Одно из первых и самых стойких впечатлений от него — ущемленность. Словно его что-то съедало и съедало изнутри. А когда это честолюбие начало чуть-чуть насыщаться, его действительно съела уже настоящая, не метафорическая, опухоль.
Может быть, одного подчинения Прожогину (а скольким ему пришлось подчиняться за длинную жизнь) достаточно, чтобы понять — не оправдать, но понять — причины этой ущемленности. Он с трудом выбился наверх: его не щадили, и он не щадит, им помыкали, теперь он помыкает, его унижали, теперь он унижает. Сколько раз он должен был задавать себе вопрос, а почему, собственно говоря, журналом руководит Чаковский, а не он, хотя он образованнее, трудолюбивее и журналист не хуже.
Из «Литературной газеты» Розенцвейга уволили за грубую ошибку — он обругал Бертрана Рассела. Он выполнял указание сверху, но характерно, что п_е_р_е_р_у_г_а_л, а не п_е_р_е_х_в_а_л_и_л.

> **Записи набора данных**:
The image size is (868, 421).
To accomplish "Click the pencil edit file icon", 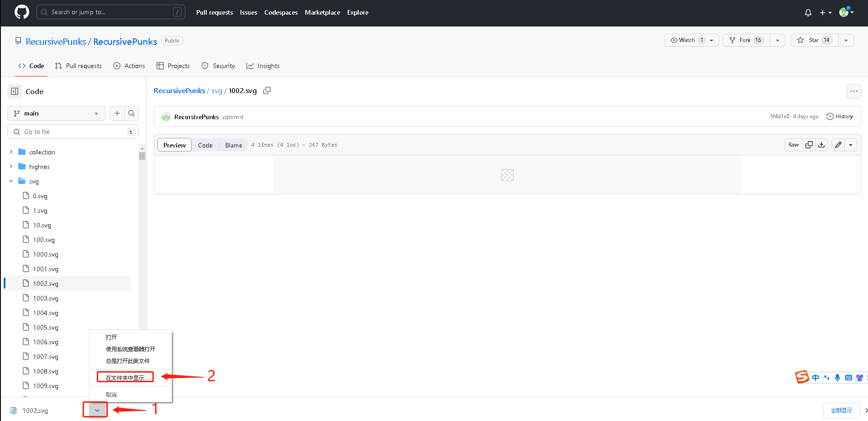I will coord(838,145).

* * *

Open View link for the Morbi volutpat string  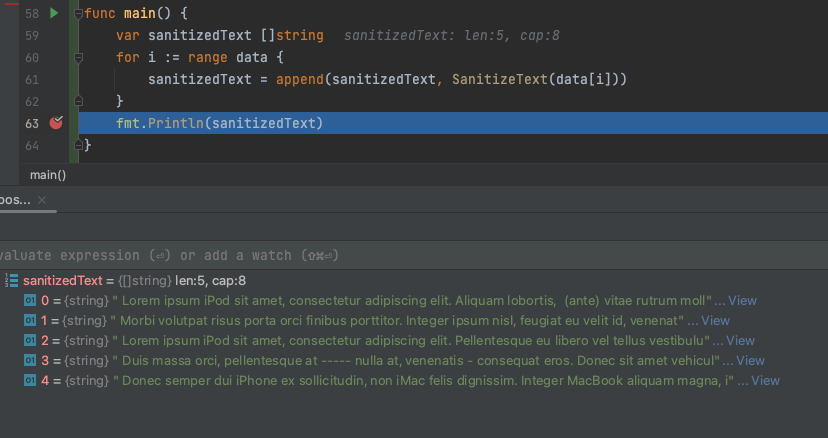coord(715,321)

--

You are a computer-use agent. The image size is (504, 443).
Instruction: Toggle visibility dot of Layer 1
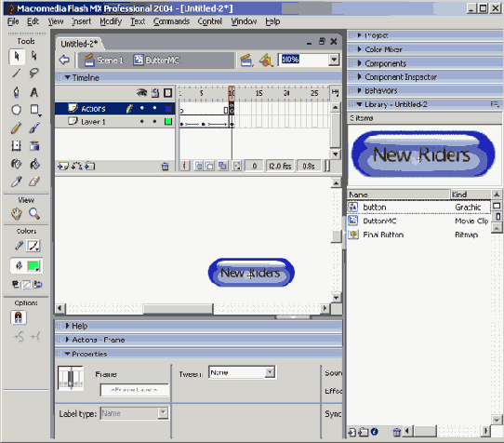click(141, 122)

> **Задания**:
1. По какой причине, согласно исходному тексту, Розенцвейга уволили из «Литературной газеты»?
2. Назовите всех людей, которые упомянуты в исходном тексте по фамилии.
3. Продолжите исходный текст после его последнего предложения.

> **Ответы к заданиям**:
1. Его уволили за грубую ошибку: он обругал Бертрана Рассела.

2. Прожогин, Чаковский, Розенцвейг, Бертран Рассел.

3.
Моя неприязнь к нему началась, возможно, от его пристрастия к номенклатуре. Вполне естественно, что читателя прежде всего интересуют крупные писатели. Но у Розенцвейга это приобрело характер догмата; к ощущению масштаба прибавлялась бюрократическая сервильность. Каждый раз, говоря об отделе критики, он спрашивал, где же участие известных советских писателей. Он как-то пропустил процесс, начавшийся в 56-м году, пропустил тот момент, когда Аксенов или Евтушенко стали и более известными и, соответственно, более нужными читателю именами, чем Федин или Леонов. А в критике — Огнев и Турков, Виноградов и Соловьева, Палиевский и Бочаров, Саппак и Туровская…
Он упорно считал, что и в самой редакции «слишком много равенства», «слишком много демократизма».
Соблюдение табели о рангах было для него неукоснительно.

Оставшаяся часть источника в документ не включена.